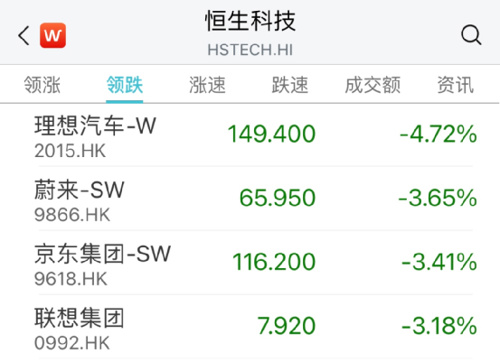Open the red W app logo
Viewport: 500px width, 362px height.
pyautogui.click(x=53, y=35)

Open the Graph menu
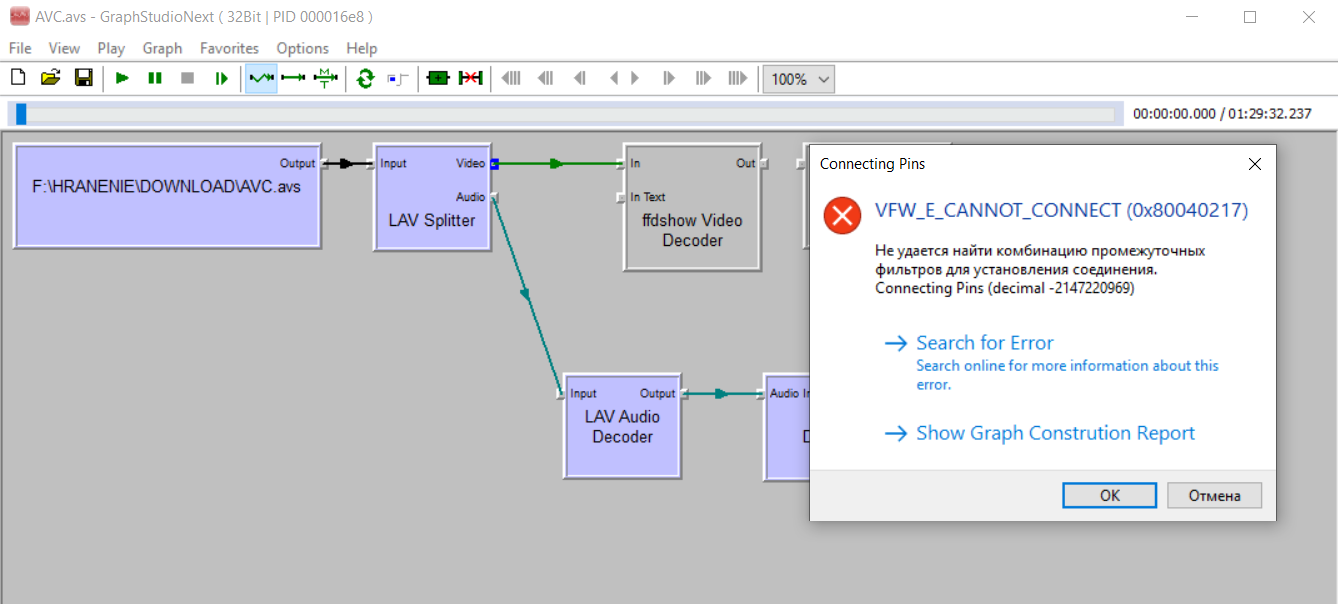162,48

* * *

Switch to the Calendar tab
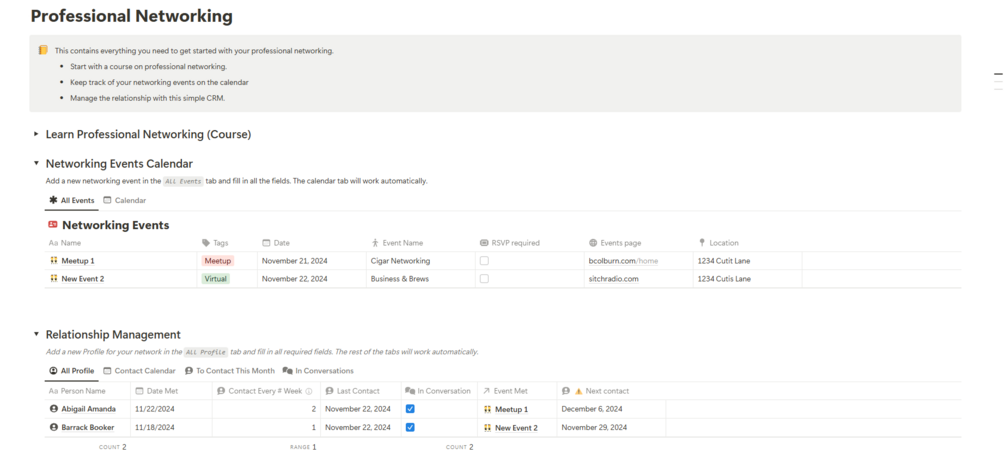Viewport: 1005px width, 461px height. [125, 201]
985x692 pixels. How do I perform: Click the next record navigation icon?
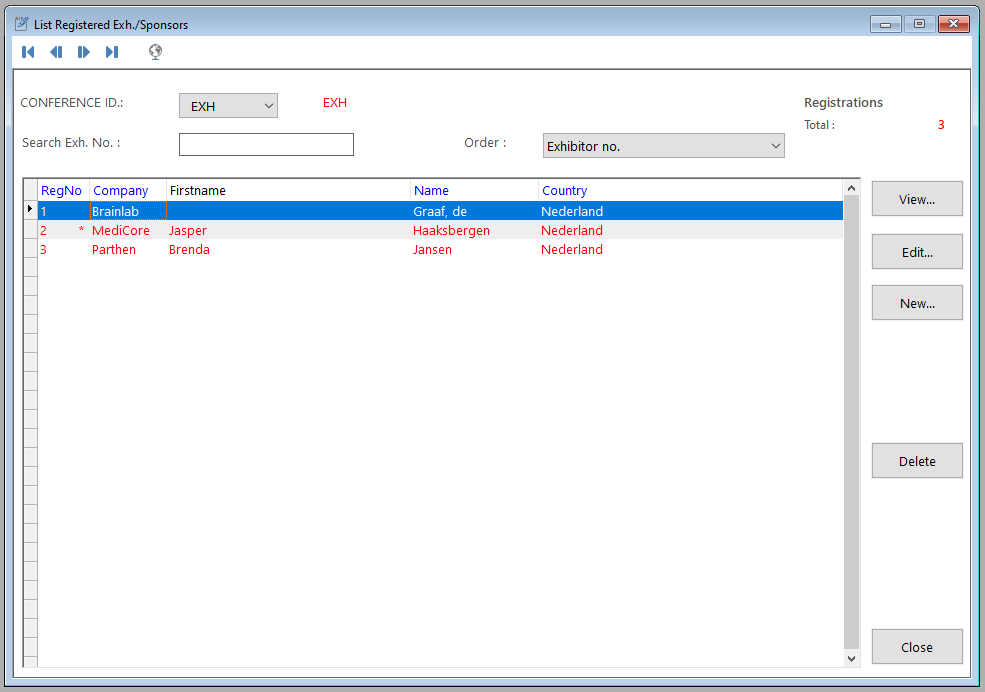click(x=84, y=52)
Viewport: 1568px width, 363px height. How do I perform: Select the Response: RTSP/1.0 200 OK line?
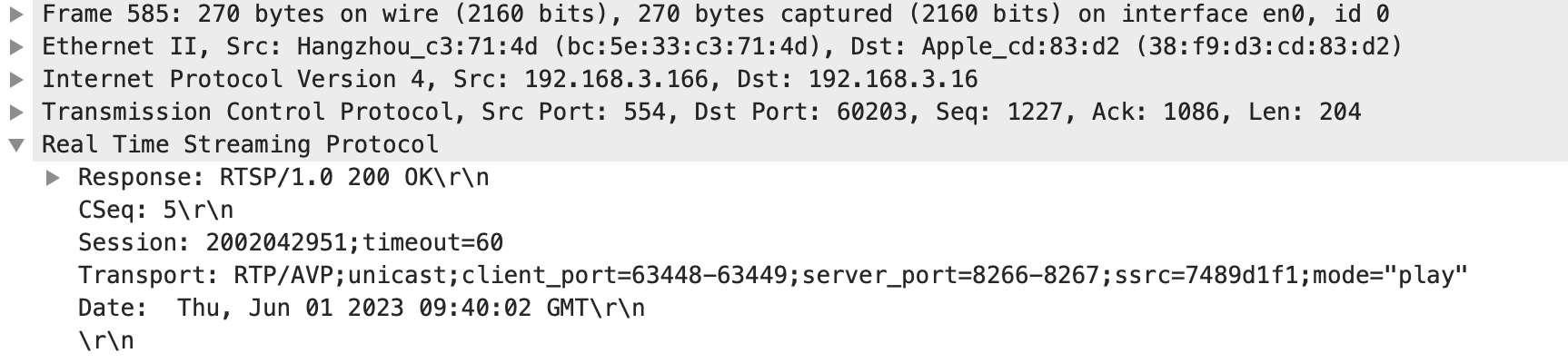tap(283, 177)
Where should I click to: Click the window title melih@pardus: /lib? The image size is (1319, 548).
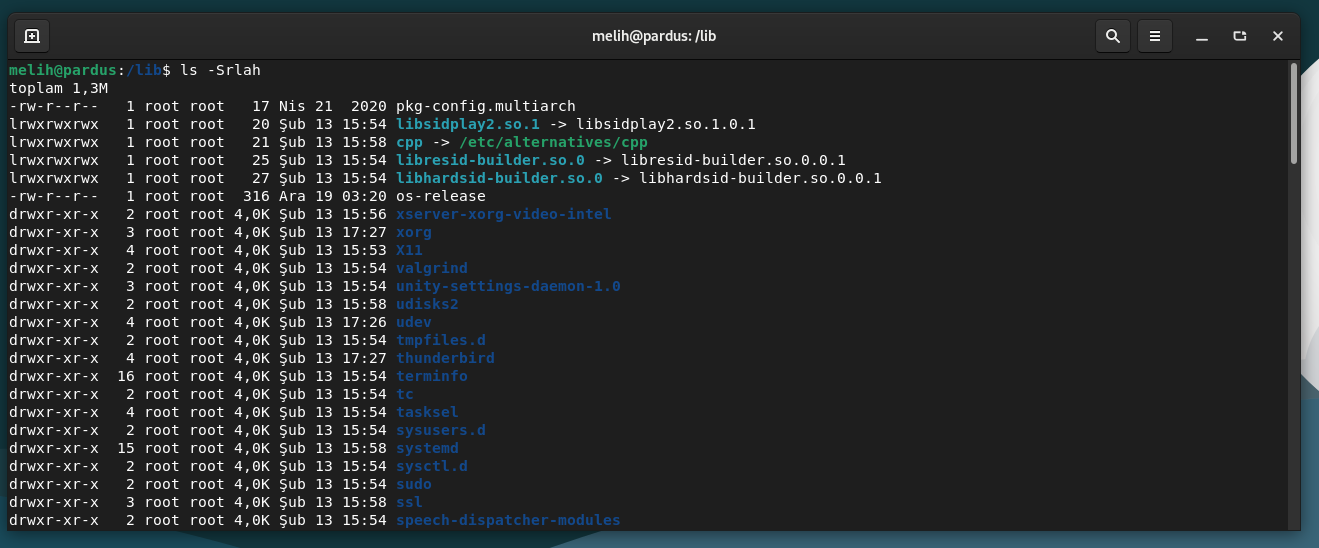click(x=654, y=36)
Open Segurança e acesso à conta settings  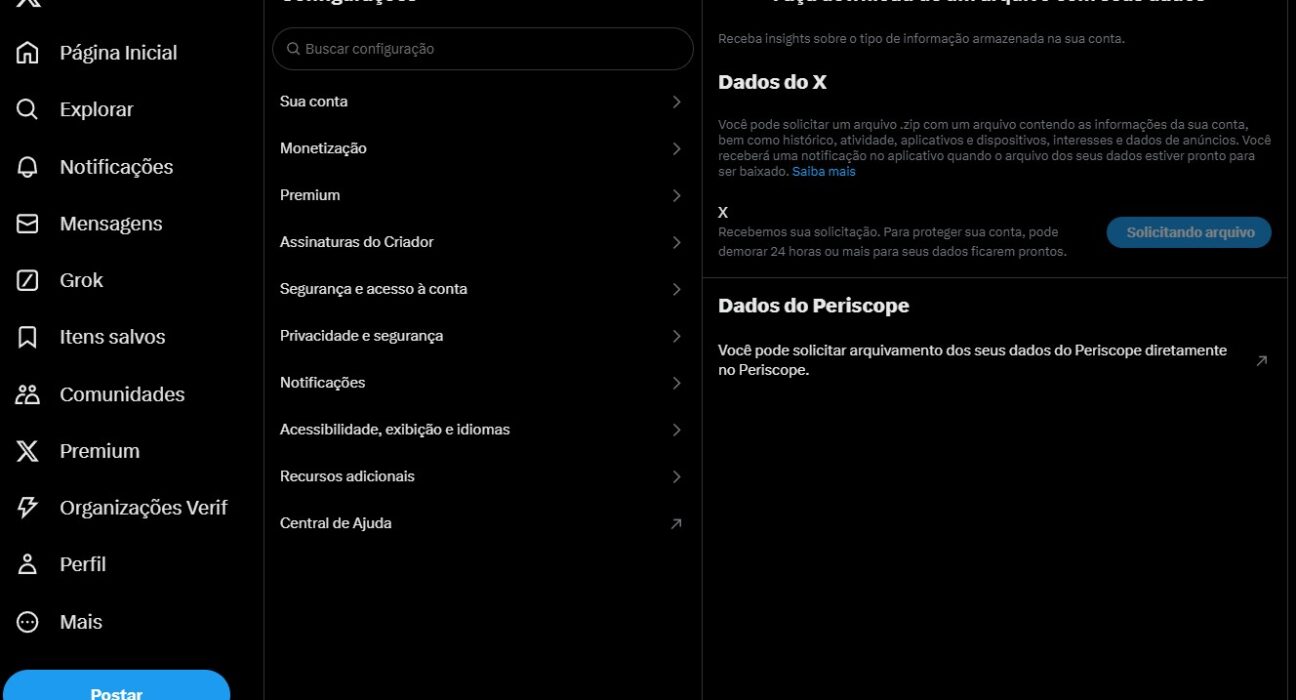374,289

• **Written problem**
Find every line in the items above that contains the string "perform" and copy each such line in full. Treat the match as case-sensitive.

• **Complete output**
985x692 pixels. How do I perform: Click the next record navigation icon?
Viewport: 1568px width, 363px height. How do I perform: Select the Response: RTSP/1.0 200 OK line?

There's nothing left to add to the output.